Applied AI · Code Provenance
Working instrument
CodeRadar
The beam does not tidy the code — it reveals what is counterfeit
What this is
Counterfeit code does not look wrong — that is the entire reason it survives review. CodeRadar is a live auditing instrument that reads a codebase the way an examiner reads a document: a validator trained on the failure patterns of machine-generated code flags each infraction with a rule code and severity, proposes the repair, and writes every verdict to a state mirror so the audit trail outlives the fix.
The technical shape
- Detector
- noai validator — NAI rule set for machine-generated code patterns
- Catches
- hallucinated imports · mismatched fallbacks · bare excepts · unguarded parses · dead computation
- Also watches
- path hacks · type integrity · sync I/O · frozen-function drift
- Audit trail
- state mirrors (.noai_state.json) with before/after for every repair
- Surface
- live dashboard — circuit graph, findings ledger, per-file drill-down
The deep end · full technical outline
Outline v2 · expanding
What counterfeit code is
Code that parses, passes linting and type checking, and reads as logically sound to a reviewer — while violating mathematical invariants every real implementation must satisfy.
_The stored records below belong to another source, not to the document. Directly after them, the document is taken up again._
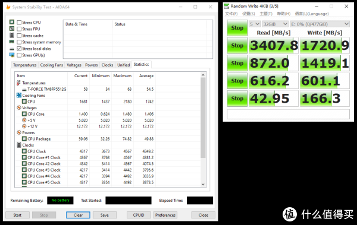Click the statistics list vertical scrollbar
357x225 pixels.
coord(203,129)
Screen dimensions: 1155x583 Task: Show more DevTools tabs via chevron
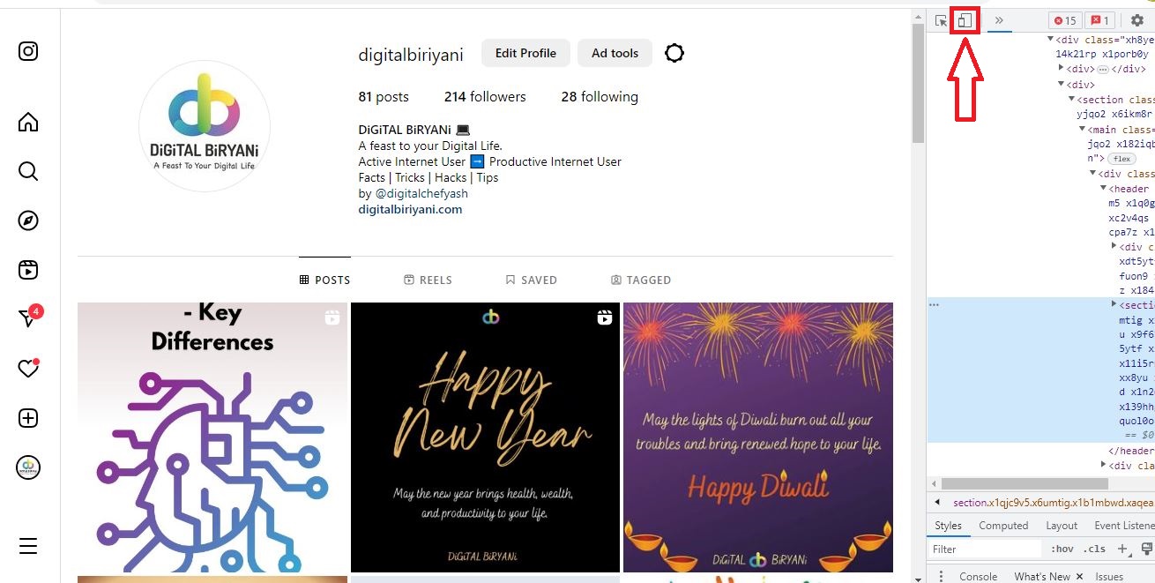point(999,20)
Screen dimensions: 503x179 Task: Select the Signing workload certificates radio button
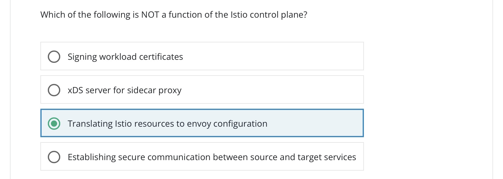[x=54, y=57]
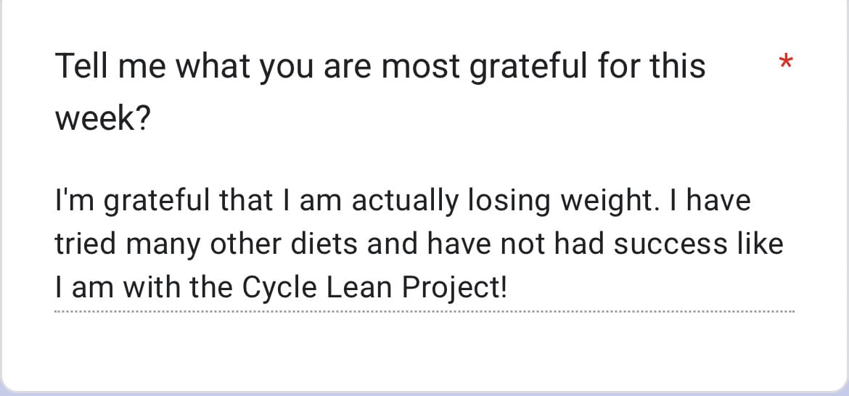Focus the answer field under the question

[x=425, y=244]
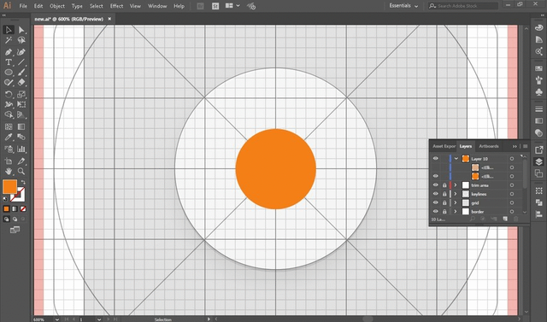This screenshot has width=547, height=322.
Task: Select the Type tool
Action: pos(9,62)
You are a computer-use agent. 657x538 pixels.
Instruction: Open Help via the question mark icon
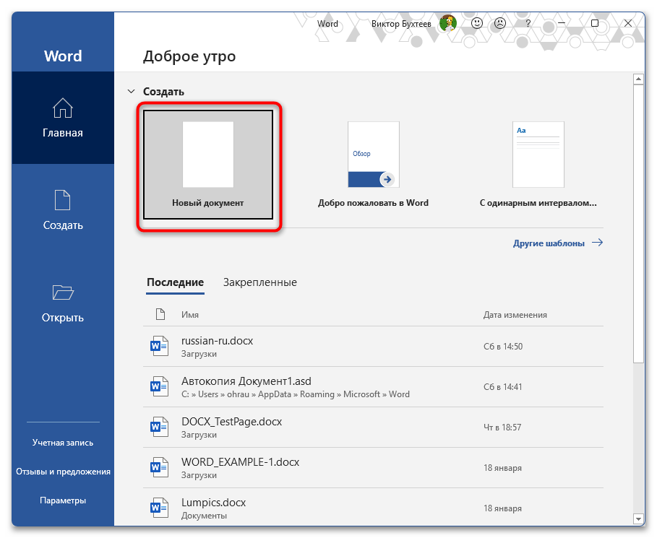pyautogui.click(x=528, y=23)
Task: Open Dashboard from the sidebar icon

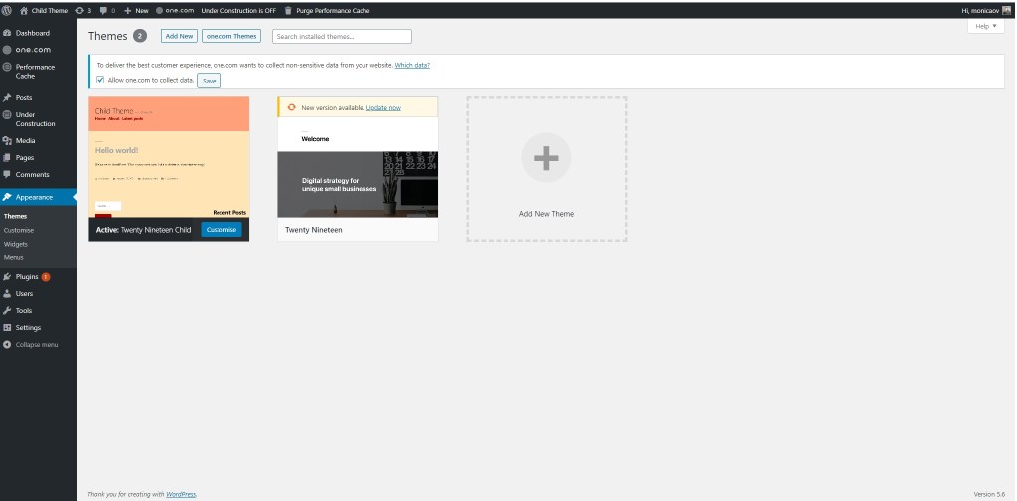Action: [7, 33]
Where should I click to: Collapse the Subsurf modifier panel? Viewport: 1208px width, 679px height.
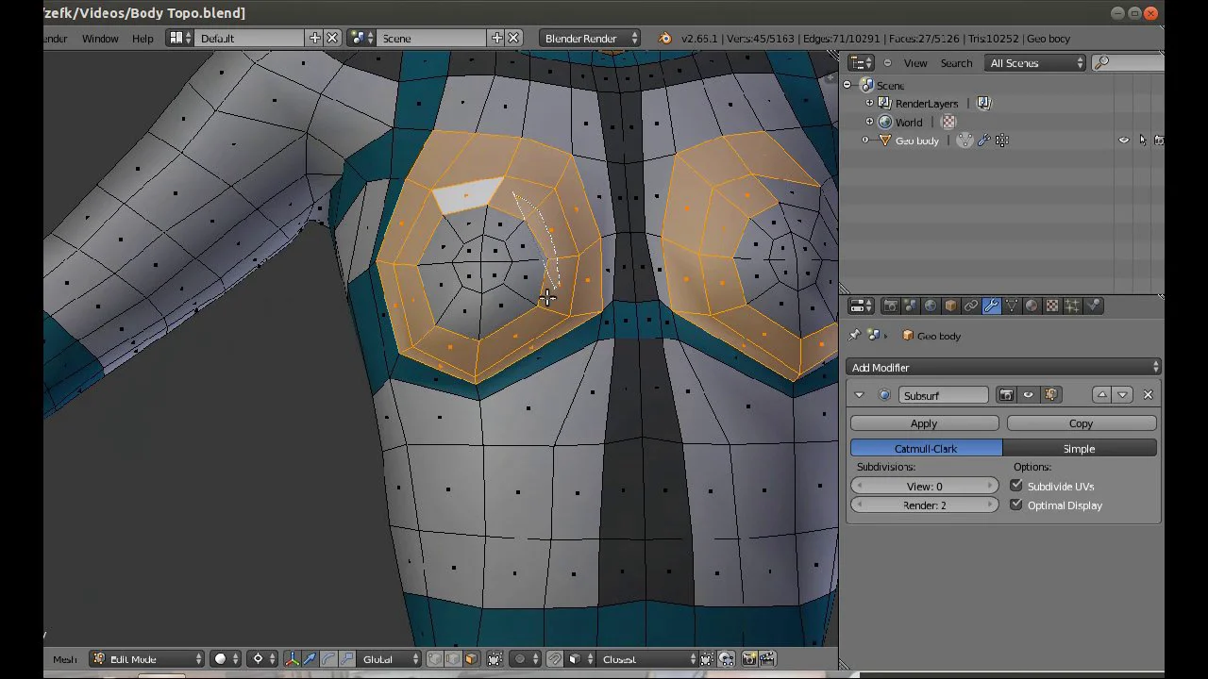point(859,395)
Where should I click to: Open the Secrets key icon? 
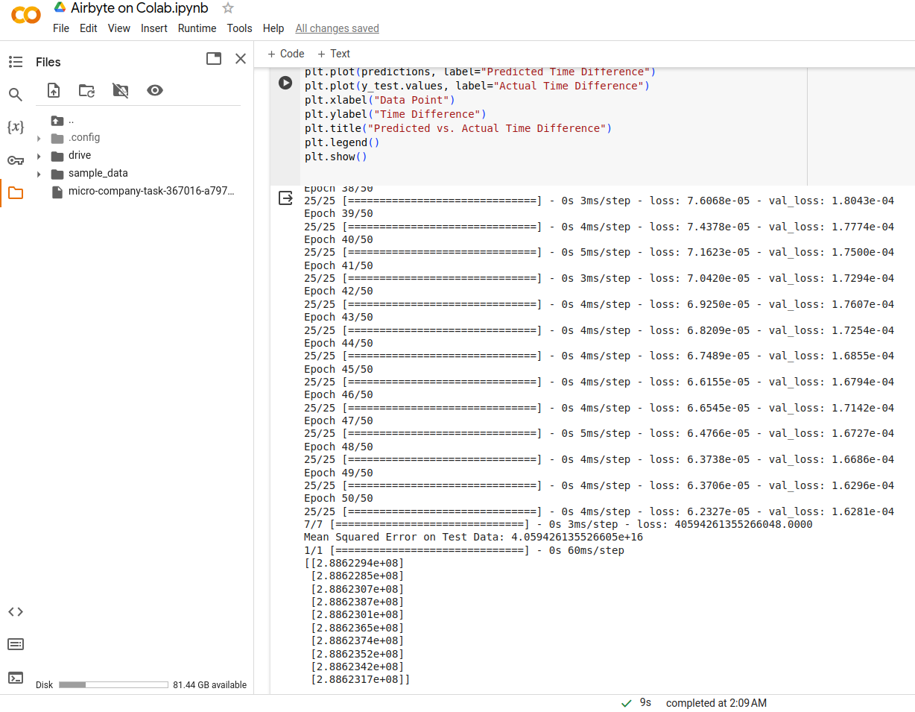(x=16, y=160)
Not broken code: broken code throws. Counterfeit code runs; it just does not do what it claims. Its shapes are recognizable: identity functions that compute a result and return the input; mutation theater that builds a cleaned list and returns the original; pass-only stubs behind confident docstrings; dead computation written to look busy. Every one of them passes ast.parse, mypy, and ruff.
Why it accumulates
Agent reliability degrades along two axes at once — task difficulty and codebase size — and the failure concentrates where both dials are turned up, which is exactly where developers reach for AI help. Compounding it: no human reads at agent speed. An agent produces hundreds of lines across dozens of files in minutes; reviewing every line negates the speed advantage, skipping review means trusting output at its least trustworthy. The only resolution is validation that runs at agent speed — deterministic, local, real-time.
The four invariants
Every legitimate implementation must satisfy four conditions: inputs influence outputs (every parameter reaches a return value through the data-flow graph); computation is captured (assigned variables are read, calculated values used); iteration accumulates (loops build state, not overwrite it); functions produce (a return value or a side effect). Violating any one is sufficient proof of counterfeit. Verdicts are binary — no scores, no thresholds, no confidence percentages to adjudicate.
The mathematics
Data-flow reachability: build the directed graph of variable flow, run backward DFS from all return values — any declared parameter outside the reachable set is accepted but never influences output. Dead stores by set difference: written − read. AST structural hashing proves an if and its else are the same branch (hash equality on the dumped subtrees, line numbers ignored). Algebraic-identity and tautology checks catch padding (x + 0, x · 1) and decisions that are not decisions (x == x). A cyclomatic floor flags validators with no branches; statistical bounds (μ ± 2σ against known-good code, 2× excessive / 0.5× underuse per metric) flag functions that are mathematically unlike real implementations.
Three daemons
A watchdog circuit daemon (AST scan, mypy, CRC fingerprints of frozen functions) feeds a validator daemon running a five-stage pipeline over 97+ discrete rules in ten categories — every check a pure predicate on the AST, true or false — which feeds a live proof dashboard. Startup is completion-gated; after the baseline, validation is incremental. File save to dashboard verdict in under five seconds, sub-second for a single edit, fully offline, no API, no tokens, no model-version drift.
One fix, not a menu
For each infraction the cheatsheet builder generates candidate repairs, ranks them against a profile learned from the repo itself (framework, naming, defensive-guard conventions), and gates them: must parse, must differ from the original, must introduce no dangerous patterns. One vetted before/after pair ships per finding. The asymmetry is by design — detection needs graph theory; the repair is almost always simple, because counterfeit code fails by omitting something straightforward. Cross-file forensics trace blame through the import graph to a natural wall — logical, permission, or cyclic — and a layered-error peeler chains compatible fixes when one repair uncovers the next.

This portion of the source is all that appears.